*** Opening READING TEXT ***

Prayer
O Lord our God, may we have grace to discover the blessings that lie on Thy roundabout roads. May we never make the mistake of thinking that the path to true happiness is the one that runs straight towards it. Keep us true to Christ, and we shall not then be false to any man. And give us to know that we are likest Him, not when we hoard and cherish life and virtue, but when we spend them without stint or measure in any worthy cause of God or man, for His sake. Amen.
XXV
The Extravagance of Love
“Why was not this ointment sold for three hundred pence, and given to the poor?”
John 12:5
“Wherever this Gospel is preached, this that she had done shall be told as a memorial of her.” What a gracious memorial, and how worthy of it was Mary’s beautiful outburst of generosity! But what a pity that the speech of Judas should be recorded also, as a memorial of him! And yet, on mature consideration, we would not have the Judas criticism forgotten. Because it called forth what we might not otherwise have had, the vindication of Jesus Himself. And because, as a matter of fact, we are constantly hearing the protest of Judas repeated in our own day, and are often ill-held to know how to meet it.
“This he said,” records our evangelist bluntly, “not because he loved the poor, but because he was a thief and kept the bag.” Yet he might have been an honest man and said the same thing. For very many honest and earnest men and women are repeating this criticism still. It is repeated whenever it is taken for granted that practical utility is the only standard by which to judge actions and offerings, that God and man can be served in no other way than by “iron bars and perspiration.”

*** Closing READING TEXT ***
*** Opening PROVIDED RECORDS ***

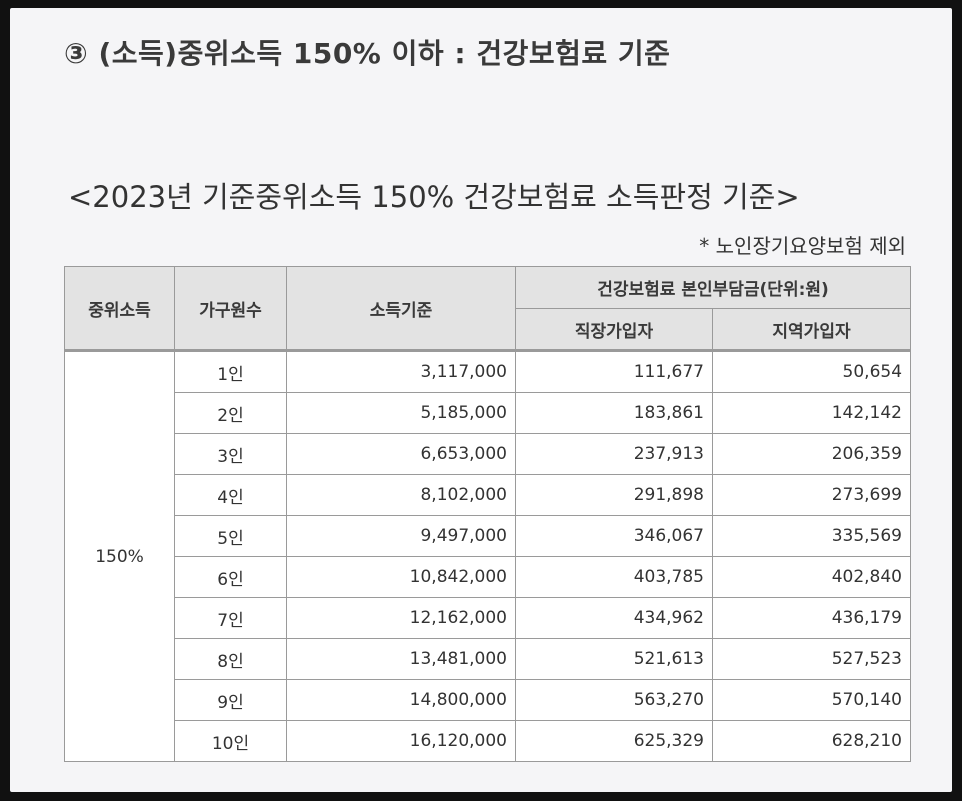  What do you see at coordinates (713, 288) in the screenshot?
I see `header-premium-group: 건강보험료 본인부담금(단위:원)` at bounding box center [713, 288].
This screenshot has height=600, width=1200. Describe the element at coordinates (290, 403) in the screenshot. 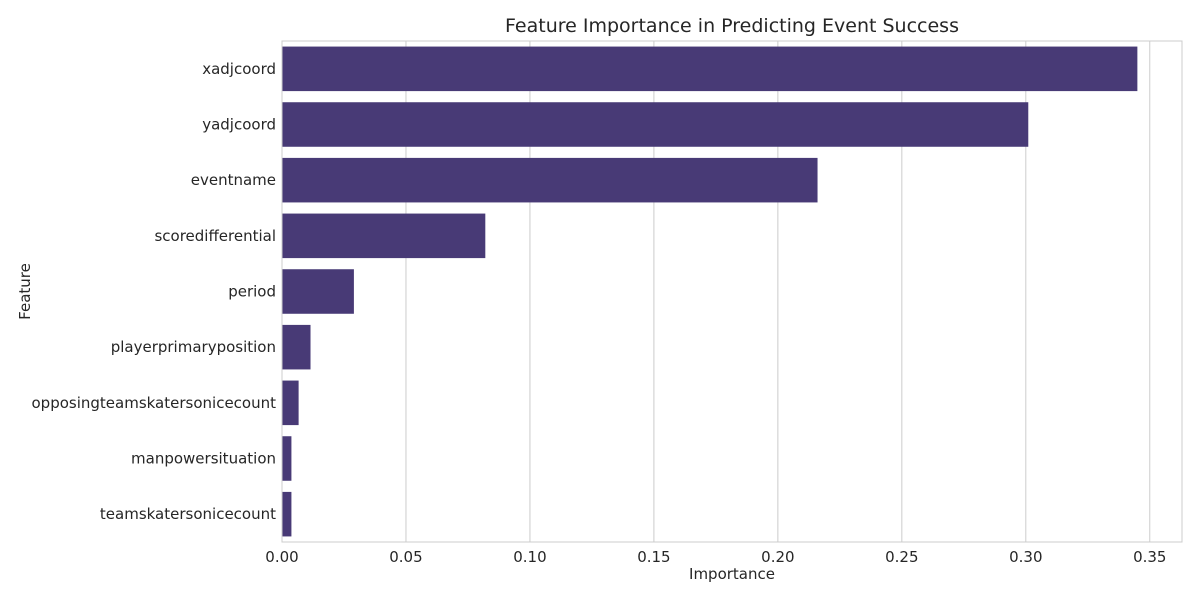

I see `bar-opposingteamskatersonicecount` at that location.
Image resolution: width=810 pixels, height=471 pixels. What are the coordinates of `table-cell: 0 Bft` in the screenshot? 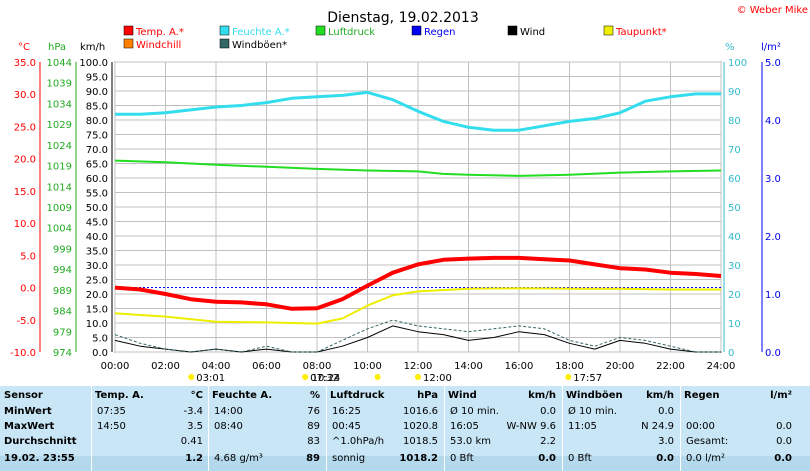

*** Closing PROVIDED RECORDS ***

ACTIONS TO TAKE »
**1)** Please update the records, replacing "Describe" with "Identify" and keeping everything else unchanged. Leave the pictures out of your answer.
**2)** Take the passage on the extravagance of love further, starting after its final sentence.

ANSWERS FOR EACH ITEM »
**1)**
  What do you see at coordinates (713, 288) in the screenshot?
I see `header-premium-group: 건강보험료 본인부담금(단위:원)` at bounding box center [713, 288].
This screenshot has height=600, width=1200. Identify the element at coordinates (290, 403) in the screenshot. 

I see `bar-opposingteamskatersonicecount` at that location.
Image resolution: width=810 pixels, height=471 pixels. What are the coordinates of `table-cell: 0 Bft` in the screenshot? 

**2)**
How often do we meet the type of mind that admits the service of a ploughman and denies that of poet or artist, for whom a waterfall, as somebody has said, exists merely as so much power for driving turbines, and whose sole test of usefulness is that of making two blades grow—and corn blades at that!—where but one grew before. We are commonly browbeaten by this type of person, and yet we feel that somehow, if we could only say it, he is wrong—that the poet’s is as divine a vocation as the farmer’s, that God meant a silver band of falling water in a green glade to suggest other things besides dynamos, and that he who even paints some blades of grass, and paints them pleasingly, has his place somewhere in the great guild of servants of God and man.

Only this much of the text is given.